14 The Ogdens quite properly acknowledged that Ms Lingard was unrepresented in Lingard (No 1), and in respect of her submissions on costs. It is not controversial that this factor does not nullify the Court's discretion to, at least, order that costs follow the event. So much was explained by Kenny J in Ogawa v University of Melbourne (No 2) [2004] FCA 1275 at [42]:
… a court … [has] to make allowances for the position of litigants in person, and to try to ensure that such a litigant does not lose out because of lack of expertise; although there is a limit to what the Court can do in that regard, while still remaining an impartial determinant of a dispute. … litigants in person can cause great hardship and expense to other parties, through making allegations and claims that lawyers would recognise as allegations and claims that could not reasonably or even properly be made, and through making proceedings much longer and much more expensive than they would otherwise be, by not focusing accurately on the real issues in the case. Conduct of that nature by legally represented parties would often lead to orders for indemnity costs. Litigants in person may escape the consequence of indemnity costs, but I do not think that the circumstance that a party is a litigant in person is a ground for displacing the ordinary result that costs follow the event.
(Emphasis added.)
15 Despite the absence of legal representation, and as I stated in Lingard (No 1) (at [28]), Ms Lingard did undertake a serious attempt to plead her case in cogent terms, and the Court was able to discern "two fundamental bases" on which she challenged the AFCA decision (at [30]), such that the objections to the competency of her appeal, filed by AFCA and the Ogdens on 7 November 2023 and 15 November 2023 respectively, were dismissed. Ultimately, Ms Lingard was not prevented from receiving a full hearing of her appeal, despite being self-represented.

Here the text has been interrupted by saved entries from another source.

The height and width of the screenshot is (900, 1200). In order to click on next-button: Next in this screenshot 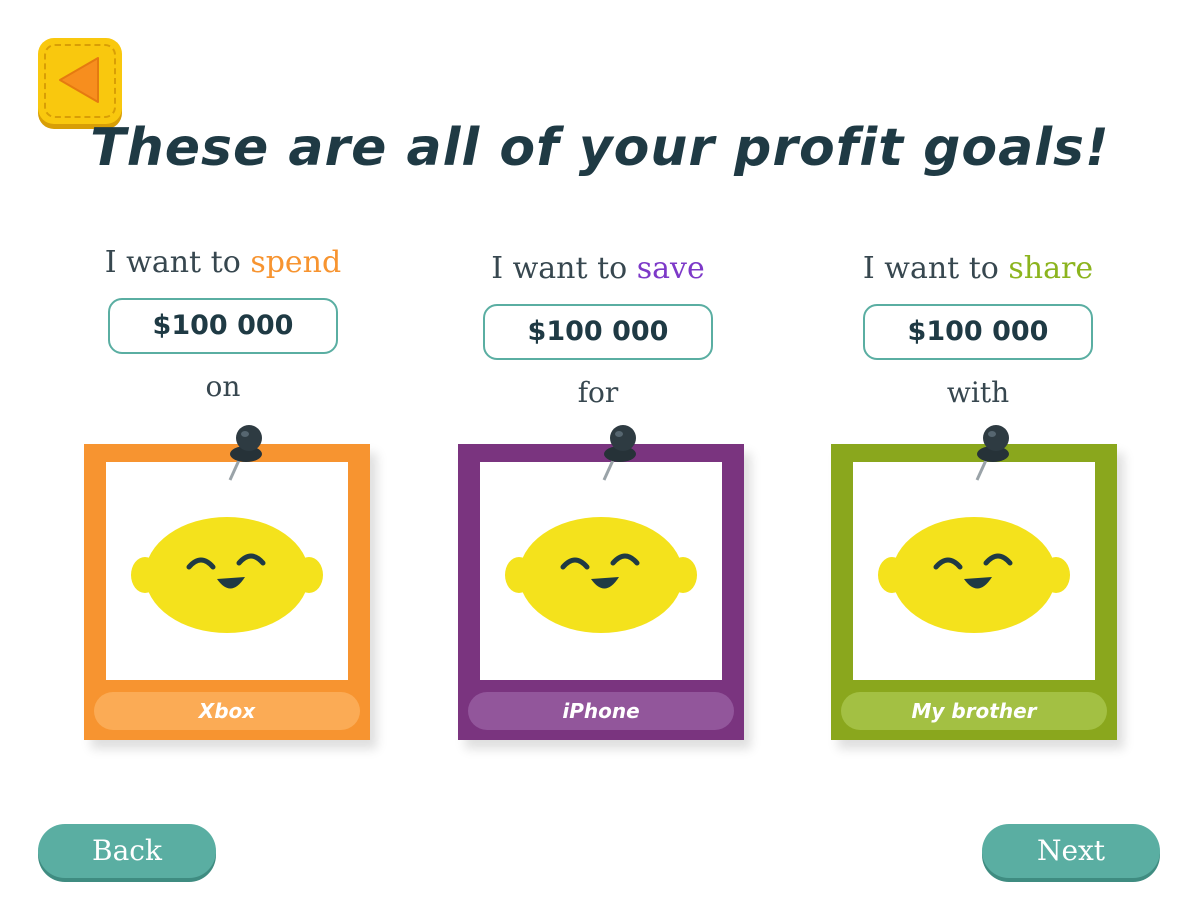, I will do `click(1071, 851)`.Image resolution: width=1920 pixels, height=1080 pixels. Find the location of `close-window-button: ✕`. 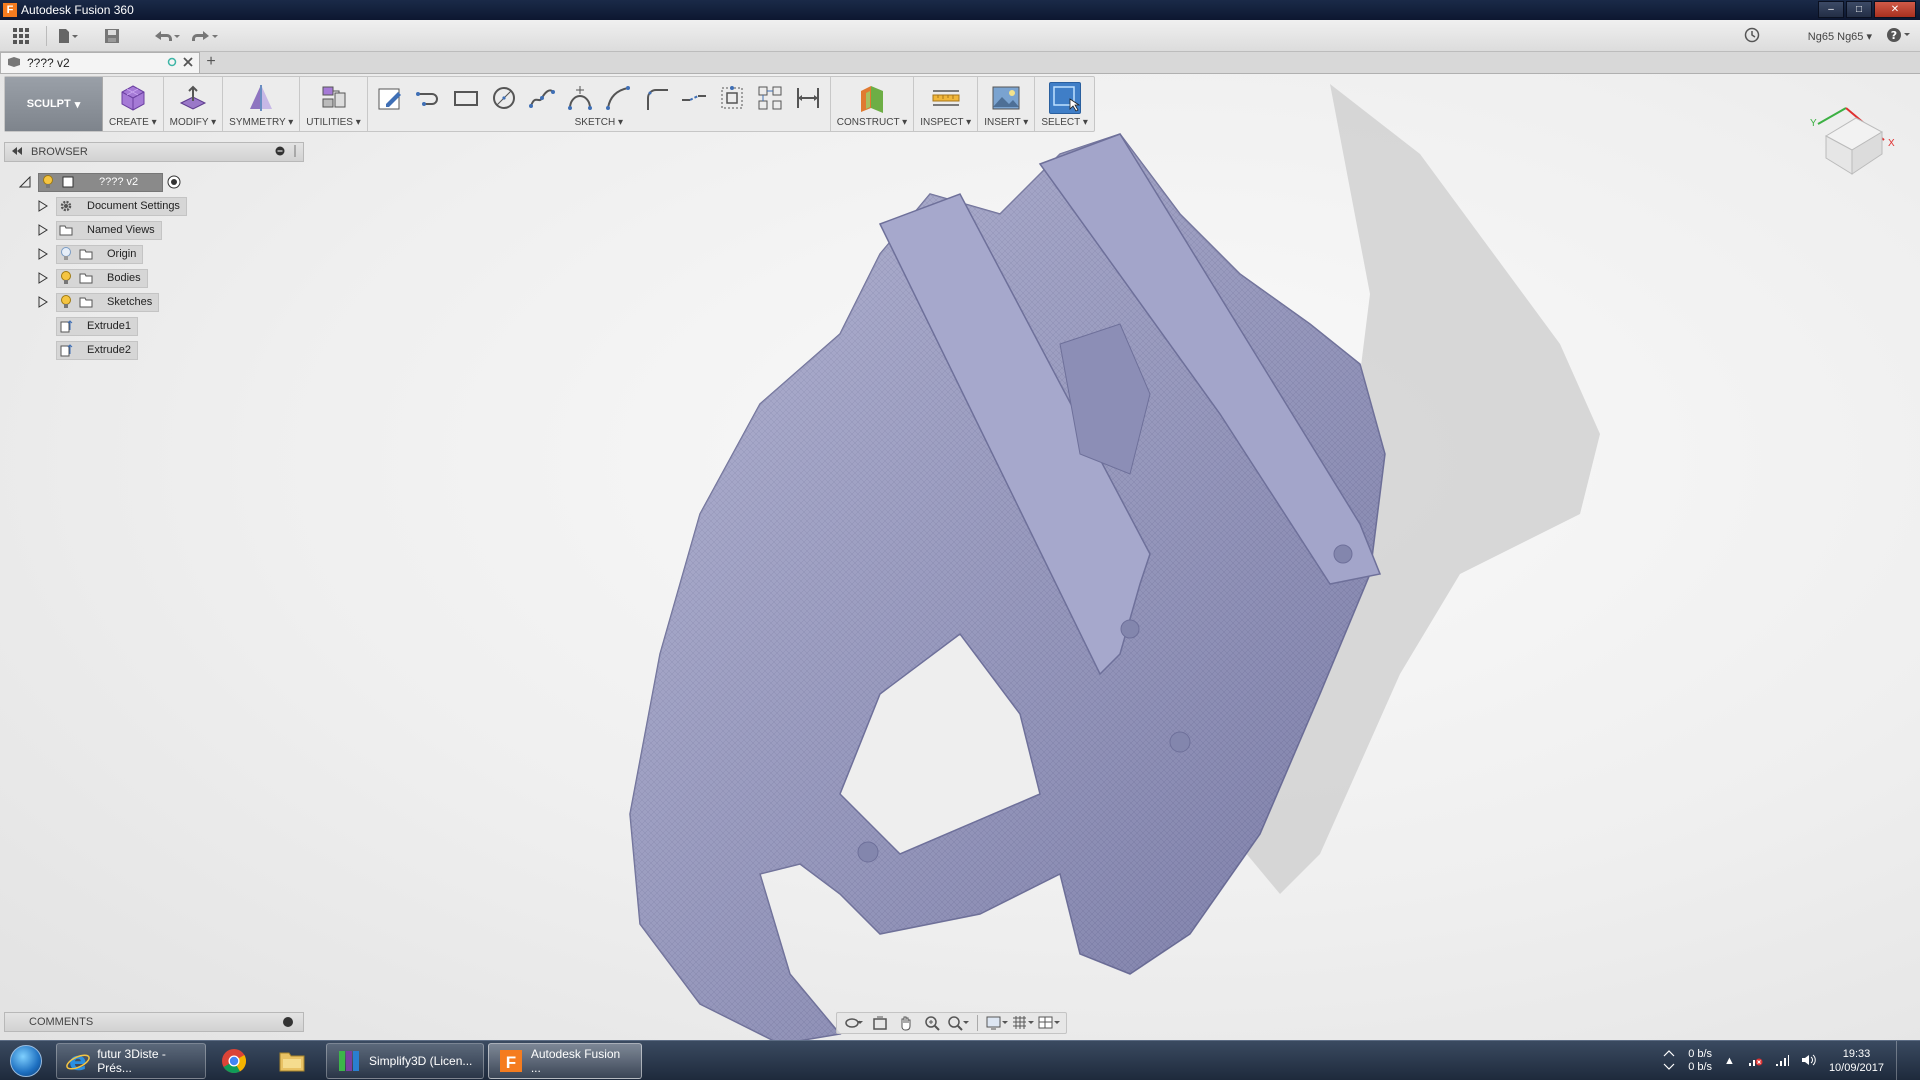

close-window-button: ✕ is located at coordinates (1895, 10).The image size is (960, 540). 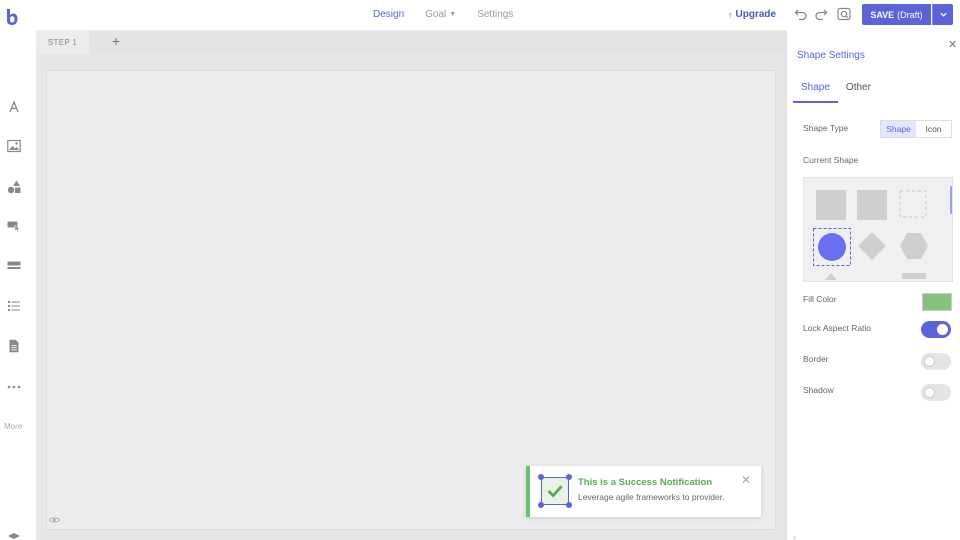 I want to click on tab-step-1: STEP 1, so click(x=62, y=42).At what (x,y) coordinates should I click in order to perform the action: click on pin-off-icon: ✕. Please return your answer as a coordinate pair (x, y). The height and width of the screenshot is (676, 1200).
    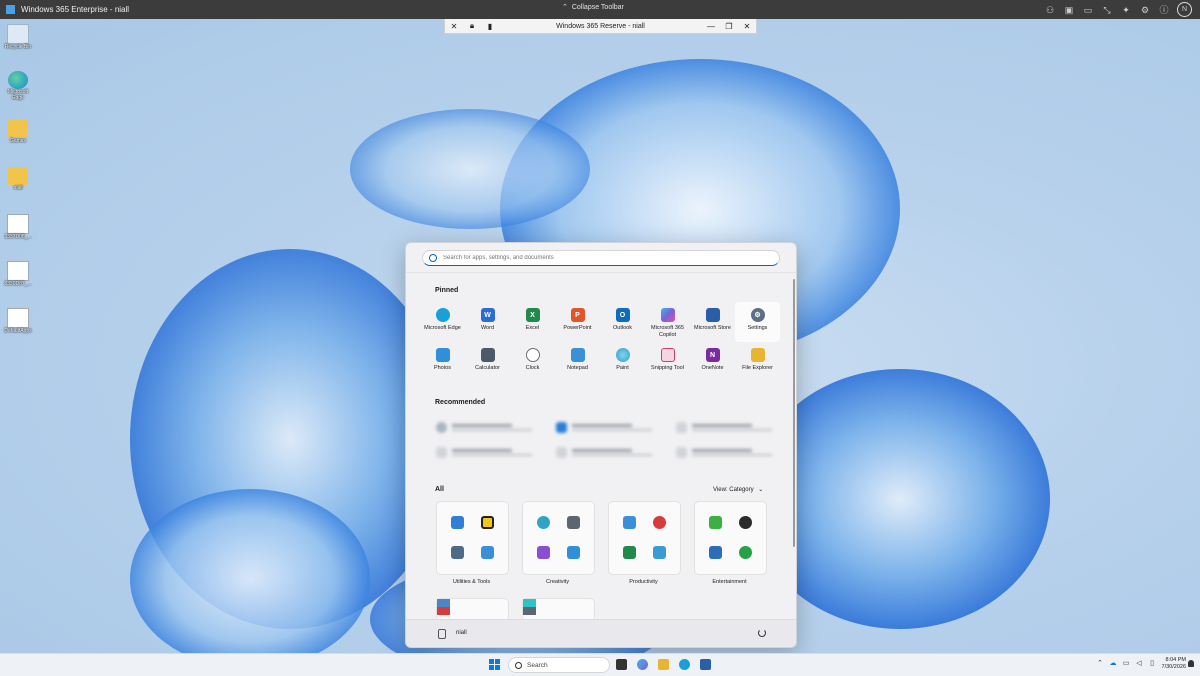
    Looking at the image, I should click on (454, 26).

16 Ms Lingard also submitted that any costs order in favour of the Ogdens should be reduced by 40% on the basis that they must have been aware of a substantial volume of the relevant information before the Court prior to the proceedings, and therefore, any costs sought should be "considerably less" than if the information was unfamiliar. Whether or not the Ogdens were familiar with the information is one thing; whether their legal representatives were similarly familiar is quite another - and it is unlikely to be so. In any event, no evidence was adduced to support this contention.